First of all, from a glance at the chart above, it looks like the slowdown began way back in early 2019, or perhaps even 2018. However, it was neither very deep nor very long-lasting.

In the third quarter of 2020, Lam Research reported a +47% sales increase. Its warranty accruals, however, are down -17% for the year so far. Applied Materials reported a +28% sales increase in the third quarter, and accruals are up +8.2% for the year to date.

The exception, or in this context, the expected outcome, was reported by Coherent. For the fiscal year ended October 3, 2020, sales were down -14%. And for the first nine months of this calendar year, accruals are down -22%.

Overall Trends?

We've looked at seven industry snapshots, and although we didn't state it at the outset, they're ranked more or less in order from most affected by the downturn to least affected by the downturn. In other words, companies in the computer and data storage segments are the most likely to have seen double-digit percentage declines in either their product sales or warranty accruals, while the consumer electronics and semiconductor manufacturing equipment segments are the most likely to have seen double-digit percentage increases in either sales or warranty accruals.

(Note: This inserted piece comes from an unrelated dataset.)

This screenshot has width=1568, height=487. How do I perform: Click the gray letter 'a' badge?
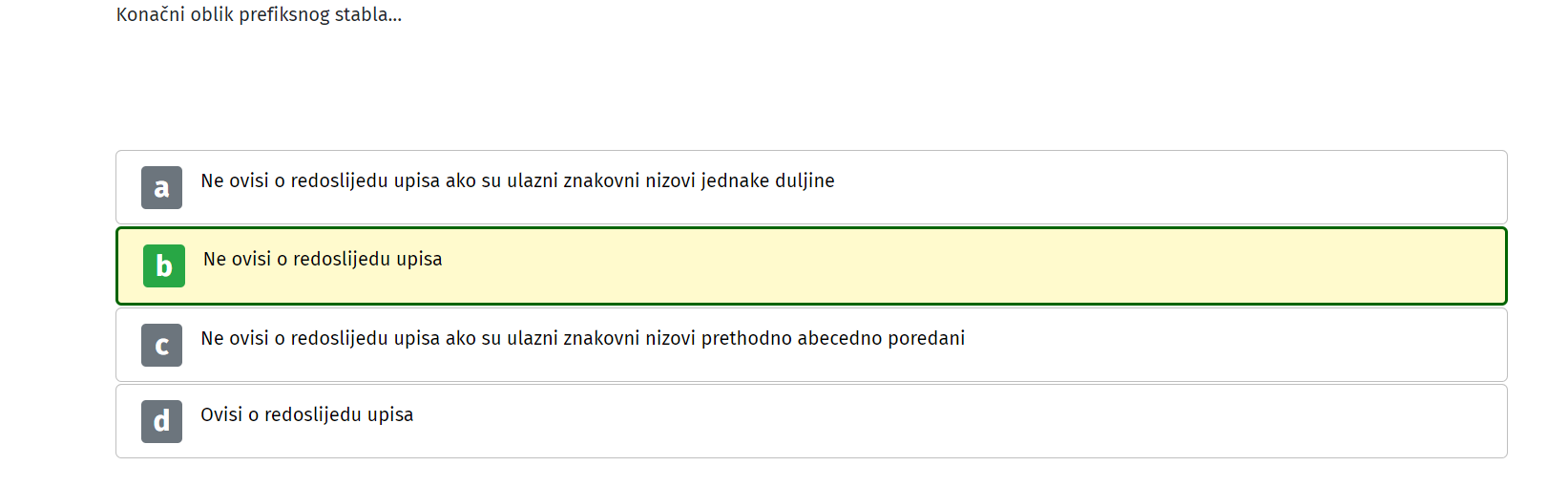point(161,187)
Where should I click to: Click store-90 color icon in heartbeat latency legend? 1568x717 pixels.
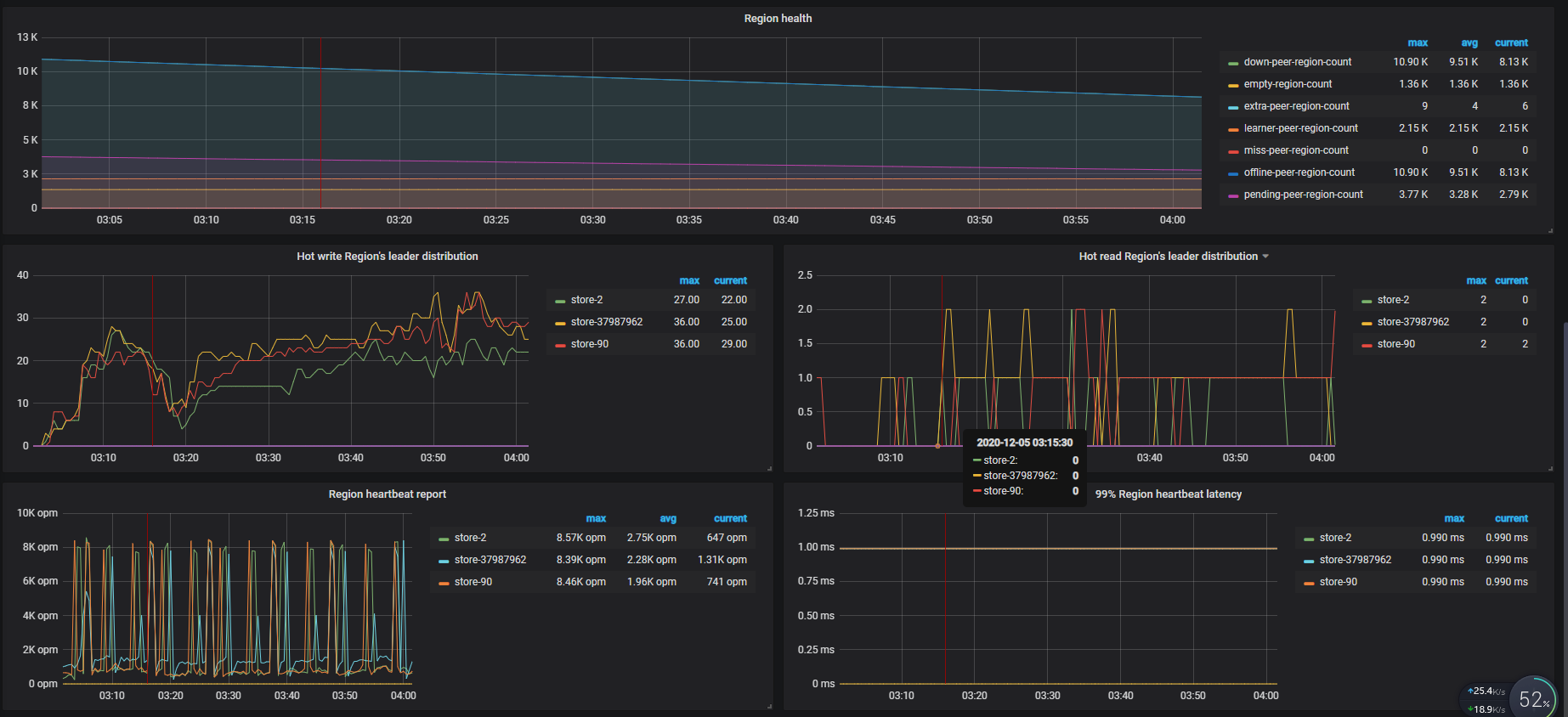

But it's a decidedly mixed picture. Of the 22 companies included in these snapshots, ten cut their accruals by more than -10%, while five boosted their accruals by more than +10%. However, only three of those ten -- NCR, Coherent, and Seagate -- were reacting to double-digit sales declines. Four of those ten saw sales increases, and of those four, both Lam Research and GoPro saw sales increases above +10%. Meanwhile, HP, NetApp, and IBM saw smaller sales declines but decided on major accrual declines anyhow.

At the other extreme, among the five that boosted their accruals by more than +10%, only Garmin was responding to a big sales increase with a big accrual increase. The remaining four -- Diebold Nixdorf, Plantronics, CommScope, and Zebra Technologies -- saw sales declines but boosted accruals anyhow.

And then among the seven in the middle, which kept their 2020 accruals within plus-or-minus 10% of their 2019 totals, Hewlett Packard Enterprise and Varian Medical Systems saw big sales declines; Thermo Fisher and Applied Materials saw big sales increases, and the other three -- Cisco Systems, Western Digital, and Juniper Networks -- saw smaller sales declines.